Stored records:
----
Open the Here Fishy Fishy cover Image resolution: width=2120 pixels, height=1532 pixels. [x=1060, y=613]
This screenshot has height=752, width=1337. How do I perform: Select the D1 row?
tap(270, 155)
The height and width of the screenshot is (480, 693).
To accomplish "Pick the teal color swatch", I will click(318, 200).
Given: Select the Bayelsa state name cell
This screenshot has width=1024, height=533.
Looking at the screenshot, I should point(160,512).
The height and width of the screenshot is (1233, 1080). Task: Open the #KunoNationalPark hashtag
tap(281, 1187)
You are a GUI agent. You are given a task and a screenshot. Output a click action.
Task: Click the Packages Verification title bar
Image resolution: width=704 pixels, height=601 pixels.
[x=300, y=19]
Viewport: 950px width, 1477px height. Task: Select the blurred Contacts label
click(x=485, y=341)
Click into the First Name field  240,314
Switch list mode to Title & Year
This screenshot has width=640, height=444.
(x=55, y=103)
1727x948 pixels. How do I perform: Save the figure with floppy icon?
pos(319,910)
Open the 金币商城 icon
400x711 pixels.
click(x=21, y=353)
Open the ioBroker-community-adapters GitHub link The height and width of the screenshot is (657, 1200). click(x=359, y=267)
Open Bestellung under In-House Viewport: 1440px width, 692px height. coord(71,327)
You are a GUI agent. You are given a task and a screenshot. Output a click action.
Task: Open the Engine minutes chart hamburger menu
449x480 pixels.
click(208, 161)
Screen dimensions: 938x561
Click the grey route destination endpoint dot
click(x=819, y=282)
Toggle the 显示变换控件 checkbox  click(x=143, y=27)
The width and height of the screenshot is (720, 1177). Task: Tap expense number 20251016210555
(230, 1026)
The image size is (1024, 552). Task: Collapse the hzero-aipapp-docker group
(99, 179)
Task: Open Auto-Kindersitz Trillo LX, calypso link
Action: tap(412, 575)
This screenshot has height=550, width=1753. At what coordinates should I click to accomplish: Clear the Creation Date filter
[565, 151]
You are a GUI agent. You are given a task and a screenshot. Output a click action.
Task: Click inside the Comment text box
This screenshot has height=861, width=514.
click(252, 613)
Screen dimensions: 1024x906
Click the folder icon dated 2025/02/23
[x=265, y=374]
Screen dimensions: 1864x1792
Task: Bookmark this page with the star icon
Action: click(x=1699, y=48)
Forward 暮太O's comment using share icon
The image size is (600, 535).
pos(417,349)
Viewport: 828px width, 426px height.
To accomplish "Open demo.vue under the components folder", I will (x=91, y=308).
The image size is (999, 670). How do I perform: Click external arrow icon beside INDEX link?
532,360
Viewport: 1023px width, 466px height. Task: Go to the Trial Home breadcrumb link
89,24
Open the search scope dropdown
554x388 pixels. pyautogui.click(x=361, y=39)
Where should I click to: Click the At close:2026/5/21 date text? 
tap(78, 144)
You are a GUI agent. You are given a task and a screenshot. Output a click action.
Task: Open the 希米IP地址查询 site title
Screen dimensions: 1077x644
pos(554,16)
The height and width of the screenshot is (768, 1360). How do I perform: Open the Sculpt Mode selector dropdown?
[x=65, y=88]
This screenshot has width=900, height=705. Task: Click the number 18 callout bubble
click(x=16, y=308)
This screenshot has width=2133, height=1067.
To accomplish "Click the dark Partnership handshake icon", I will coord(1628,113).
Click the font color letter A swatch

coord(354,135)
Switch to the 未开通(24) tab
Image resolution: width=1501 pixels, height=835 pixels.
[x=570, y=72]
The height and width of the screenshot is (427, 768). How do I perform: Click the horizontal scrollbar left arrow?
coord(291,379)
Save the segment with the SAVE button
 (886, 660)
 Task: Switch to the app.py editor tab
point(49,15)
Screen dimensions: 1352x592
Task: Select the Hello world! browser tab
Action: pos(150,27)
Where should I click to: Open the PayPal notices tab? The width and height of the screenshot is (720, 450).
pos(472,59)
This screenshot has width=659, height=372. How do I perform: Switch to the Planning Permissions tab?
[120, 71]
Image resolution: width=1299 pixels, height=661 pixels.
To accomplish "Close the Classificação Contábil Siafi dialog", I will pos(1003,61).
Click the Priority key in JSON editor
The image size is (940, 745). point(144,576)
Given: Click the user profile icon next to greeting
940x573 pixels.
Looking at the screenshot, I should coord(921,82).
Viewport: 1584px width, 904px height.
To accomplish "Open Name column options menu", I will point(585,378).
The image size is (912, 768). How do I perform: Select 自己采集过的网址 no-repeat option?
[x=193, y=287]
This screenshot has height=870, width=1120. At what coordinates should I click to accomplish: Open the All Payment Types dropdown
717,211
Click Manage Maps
----
Every line from above should appear again in the answer, exactly as written.

▶ **Answer to the exercise**
Open the Here Fishy Fishy cover Image resolution: width=2120 pixels, height=1532 pixels. [x=1060, y=613]
This screenshot has height=752, width=1337. How do I perform: Select the D1 row?
tap(270, 155)
The height and width of the screenshot is (480, 693).
To accomplish "Pick the teal color swatch", I will click(318, 200).
Given: Select the Bayelsa state name cell
This screenshot has width=1024, height=533.
Looking at the screenshot, I should point(160,512).
The height and width of the screenshot is (1233, 1080). Task: Open the #KunoNationalPark hashtag
tap(281, 1187)
You are a GUI agent. You are given a task and a screenshot. Output a click action.
Task: Click the Packages Verification title bar
Image resolution: width=704 pixels, height=601 pixels.
[x=300, y=19]
Viewport: 950px width, 1477px height. Task: Select the blurred Contacts label
click(x=485, y=341)
Click into the First Name field  240,314
Switch list mode to Title & Year
This screenshot has width=640, height=444.
(x=55, y=103)
1727x948 pixels. How do I perform: Save the figure with floppy icon?
pos(319,910)
Open the 金币商城 icon
400x711 pixels.
click(x=21, y=353)
Open the ioBroker-community-adapters GitHub link The height and width of the screenshot is (657, 1200). click(x=359, y=267)
Open Bestellung under In-House Viewport: 1440px width, 692px height. coord(71,327)
You are a GUI agent. You are given a task and a screenshot. Output a click action.
Task: Open the Engine minutes chart hamburger menu
449x480 pixels.
click(208, 161)
Screen dimensions: 938x561
Click the grey route destination endpoint dot
click(x=819, y=282)
Toggle the 显示变换控件 checkbox  click(x=143, y=27)
The width and height of the screenshot is (720, 1177). Task: Tap expense number 20251016210555
(230, 1026)
The image size is (1024, 552). Task: Collapse the hzero-aipapp-docker group
(99, 179)
Task: Open Auto-Kindersitz Trillo LX, calypso link
Action: tap(412, 575)
This screenshot has height=550, width=1753. At what coordinates should I click to accomplish: Clear the Creation Date filter
[565, 151]
You are a GUI agent. You are given a task and a screenshot. Output a click action.
Task: Click inside the Comment text box
This screenshot has height=861, width=514.
click(252, 613)
Screen dimensions: 1024x906
Click the folder icon dated 2025/02/23
[x=265, y=374]
Screen dimensions: 1864x1792
Task: Bookmark this page with the star icon
Action: click(x=1699, y=48)
Forward 暮太O's comment using share icon
The image size is (600, 535).
pos(417,349)
Viewport: 828px width, 426px height.
To accomplish "Open demo.vue under the components folder", I will (x=91, y=308).
The image size is (999, 670). How do I perform: Click external arrow icon beside INDEX link?
532,360
Viewport: 1023px width, 466px height. Task: Go to the Trial Home breadcrumb link
89,24
Open the search scope dropdown
554x388 pixels. pyautogui.click(x=361, y=39)
Where should I click to: Click the At close:2026/5/21 date text? 
tap(78, 144)
You are a GUI agent. You are given a task and a screenshot. Output a click action.
Task: Open the 希米IP地址查询 site title
Screen dimensions: 1077x644
pos(554,16)
The height and width of the screenshot is (768, 1360). How do I perform: Open the Sculpt Mode selector dropdown?
[x=65, y=88]
This screenshot has width=900, height=705. Task: Click the number 18 callout bubble
click(x=16, y=308)
This screenshot has width=2133, height=1067.
To accomplish "Click the dark Partnership handshake icon", I will coord(1628,113).
Click the font color letter A swatch

coord(354,135)
Switch to the 未开通(24) tab
Image resolution: width=1501 pixels, height=835 pixels.
[x=570, y=72]
The height and width of the screenshot is (427, 768). How do I perform: Click the horizontal scrollbar left arrow?
coord(291,379)
Save the segment with the SAVE button
 (886, 660)
 Task: Switch to the app.py editor tab
point(49,15)
Screen dimensions: 1352x592
Task: Select the Hello world! browser tab
Action: pos(150,27)
Where should I click to: Open the PayPal notices tab? The width and height of the screenshot is (720, 450).
pos(472,59)
This screenshot has width=659, height=372. How do I perform: Switch to the Planning Permissions tab?
[120, 71]
Image resolution: width=1299 pixels, height=661 pixels.
To accomplish "Close the Classificação Contábil Siafi dialog", I will pos(1003,61).
Click the Priority key in JSON editor
The image size is (940, 745). point(144,576)
Given: Click the user profile icon next to greeting
940x573 pixels.
Looking at the screenshot, I should coord(921,82).
Viewport: 1584px width, 904px height.
To accomplish "Open Name column options menu", I will point(585,378).
The image size is (912, 768). How do I perform: Select 自己采集过的网址 no-repeat option?
[x=193, y=287]
This screenshot has height=870, width=1120. At what coordinates should I click to accomplish: Open the All Payment Types dropdown
717,211
Click Manage Maps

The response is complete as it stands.